Mutation burden and other molecular markers of prognosis in the QUASAR2 clinical trial of colorectal cancer treated with curative intent
Session type: Proffered paper sessions
Theme: Diagnosis and therapy
The decision to give adjuvant chemotherapy after resection of stage II/III colorectal cancer (CRC) is based mainly on pathological factors such as tumour and nodal stage, with microsatellite instability (MSI) the only molecular marker routinely used. However, patient outcomes remain variable and stratification needs to be improved. While several relatively large studies have assessed molecular indicators of colorectal cancer (CRC) prognosis, most analyses have been restricted to a handful of markers.
In 511 stage II/III CRCs from the QUASAR2 clinical trial, we assessed a panel of 82 cancer genes for mutations and additionally derived a measure of overall mutation burden.
We initially refined the molecular pathways of CRC carcinogenesis. Pathogenic mutations in the genes NF1 and NRAS from the mitogen-activated protein kinase pathway co-occurred, as did SMAD4 and BRAF mutations, whilst there was a negative association between mutations in DNA damage response genes TP53 and ATM. Using relapse-free survival as an endpoint, TP53, KRAS, BRAF and GNAS mutations were independently associated with poor prognosis. In contrast, mutation burden was associated with good prognosis, even after excluding MSI+ and POLE-mutant ultramutator tumours. We successfully validated these associations in an additional Australian set of 296 stage II/III CRCs. In an extended analysis of 1,732 QUASAR2 and Australian CRCs for which KRAS, BRAF and MSI status was available, KRAS and BRAF mutations were specifically associated with poor prognosis in MSI- cancers, but not in MSI+.

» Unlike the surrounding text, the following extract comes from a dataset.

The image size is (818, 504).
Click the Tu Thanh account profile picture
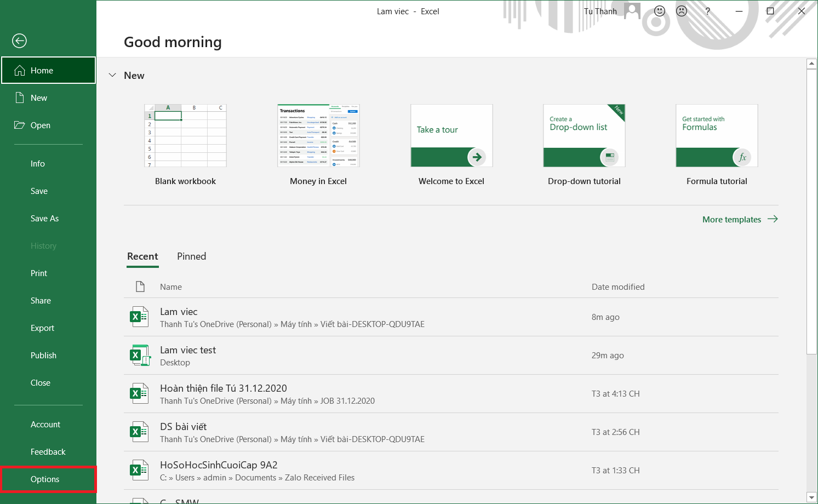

In summary, a multi-gene panel has identified new prognostic associations in CRC with both TP53 mutation and mutation burden, and confirmed associations with KRAS and BRAF. We conclude that even a modest-sized gene panel can provide important information for use in clinical practice, and may allow existing and novel therapies to be targeted to poor prognostic sub-groups while sparing patients with good outcomes unnecessary and toxic treatment.